• _SOURCE DATA_:
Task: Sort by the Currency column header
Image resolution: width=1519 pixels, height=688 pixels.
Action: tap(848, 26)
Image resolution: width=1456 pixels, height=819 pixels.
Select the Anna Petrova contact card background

...

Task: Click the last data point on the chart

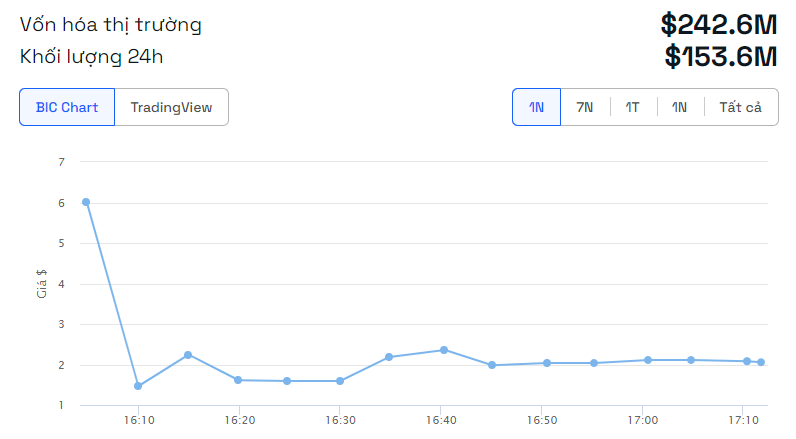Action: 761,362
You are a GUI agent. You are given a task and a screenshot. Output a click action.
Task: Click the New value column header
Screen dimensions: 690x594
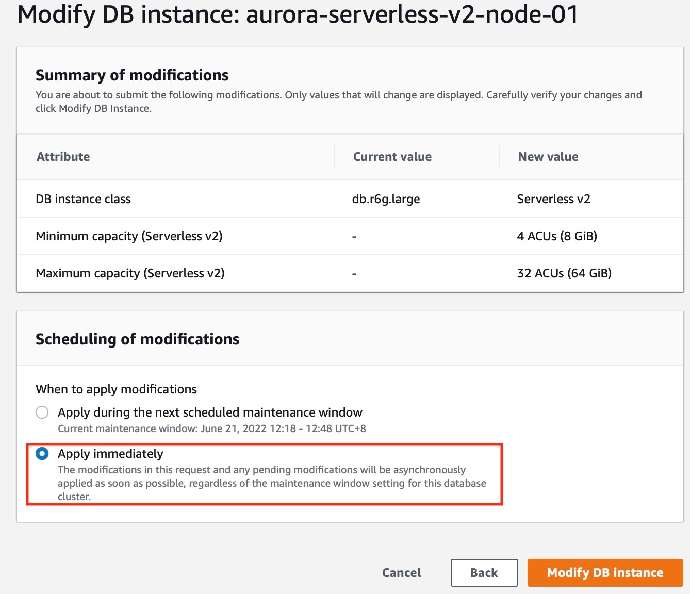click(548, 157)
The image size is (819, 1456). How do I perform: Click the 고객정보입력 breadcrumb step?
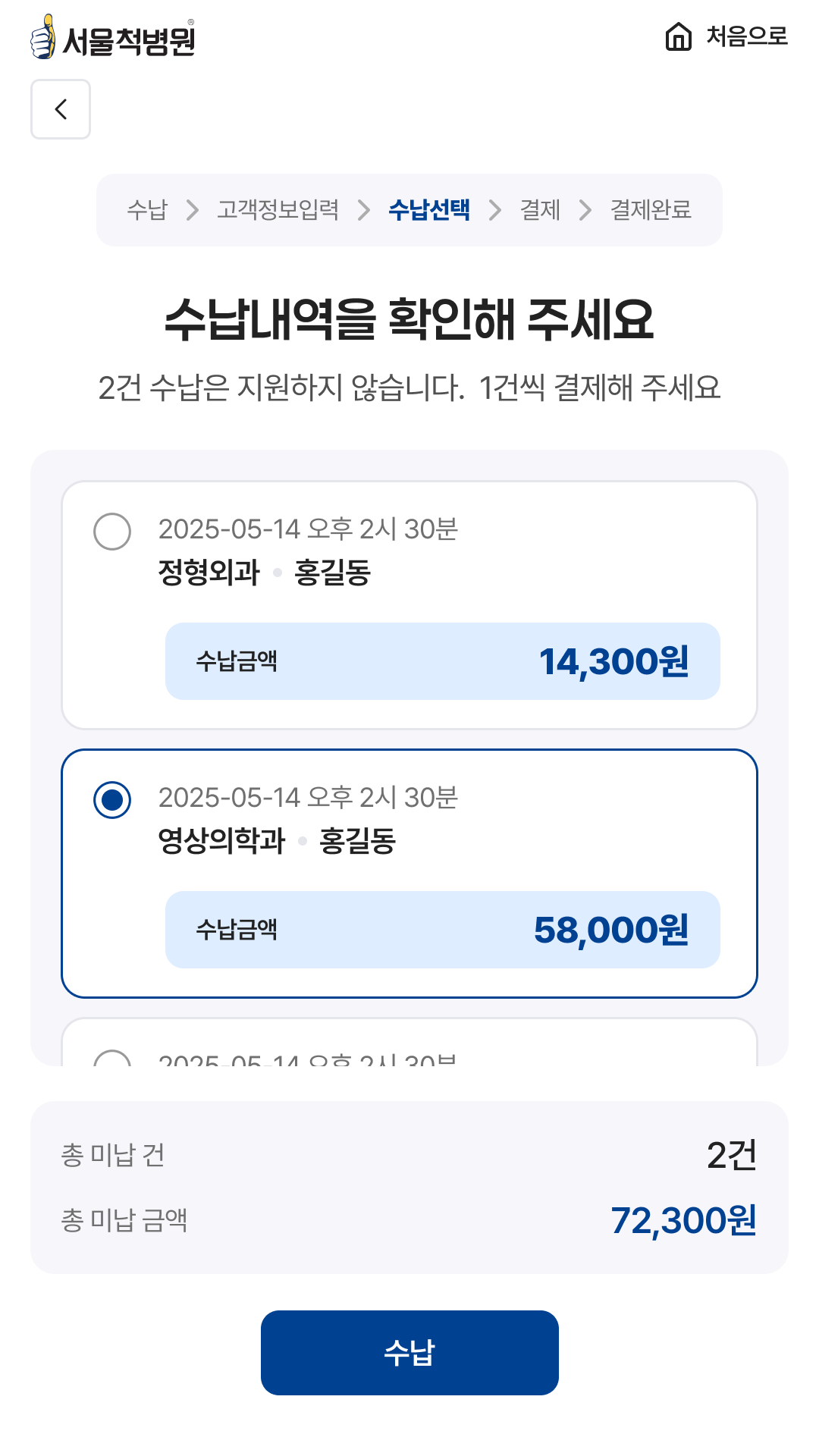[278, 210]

...

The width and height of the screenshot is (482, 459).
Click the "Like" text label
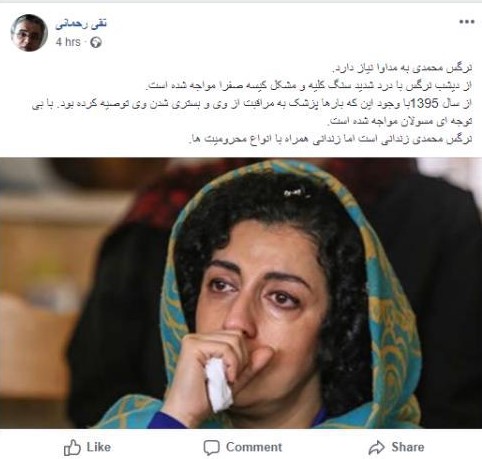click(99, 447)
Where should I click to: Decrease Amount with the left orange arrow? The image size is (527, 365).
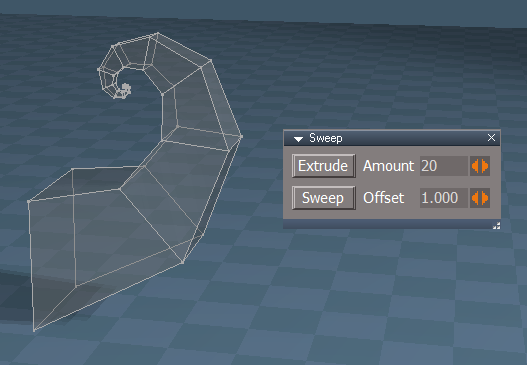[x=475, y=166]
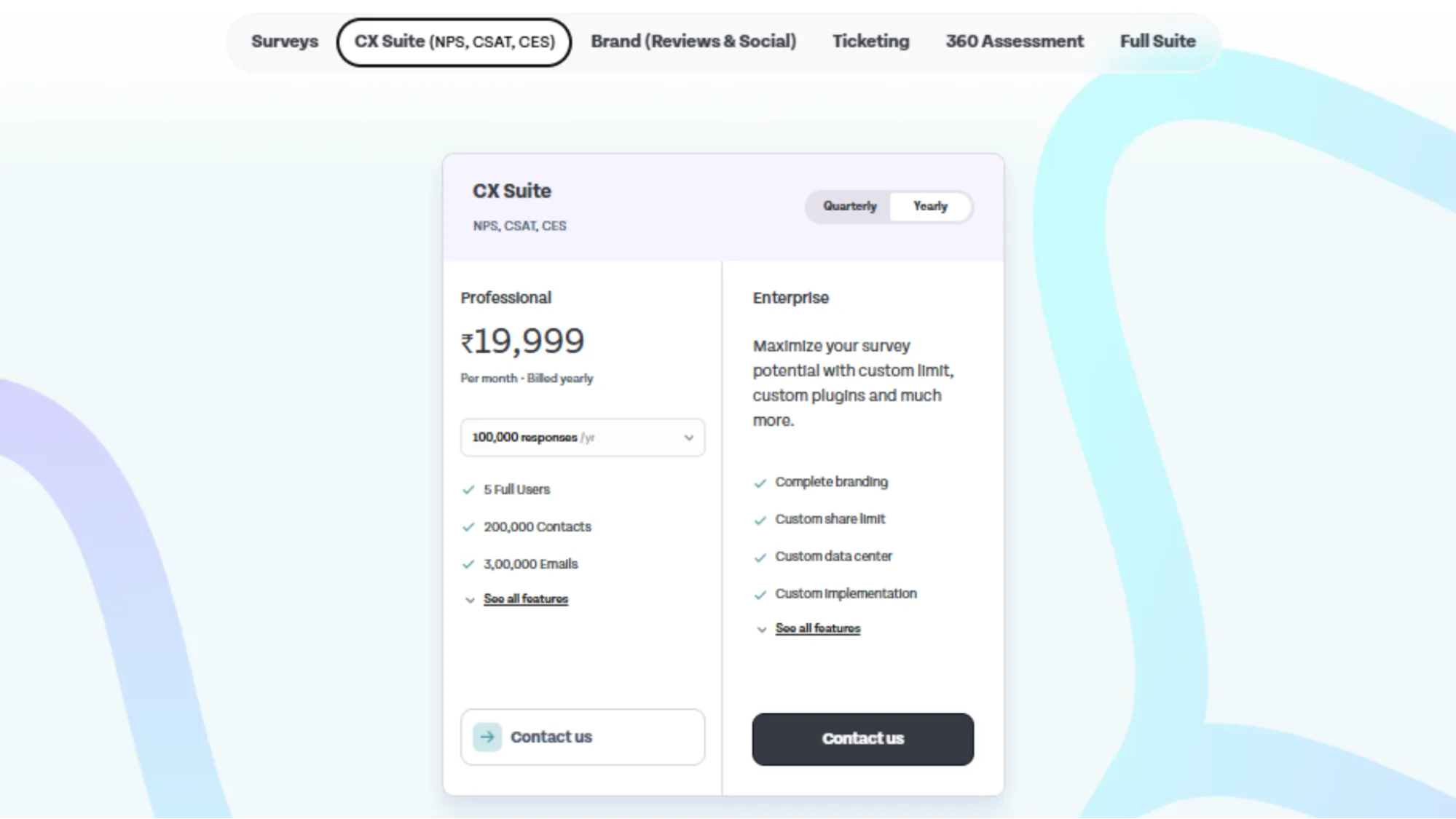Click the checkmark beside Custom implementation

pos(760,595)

• _REQUIREMENT_: In the listing, find all lines with the string "column" and copy them.

• _REPLY_:
Task: Sort by the Currency column header
Task: Click the New value column header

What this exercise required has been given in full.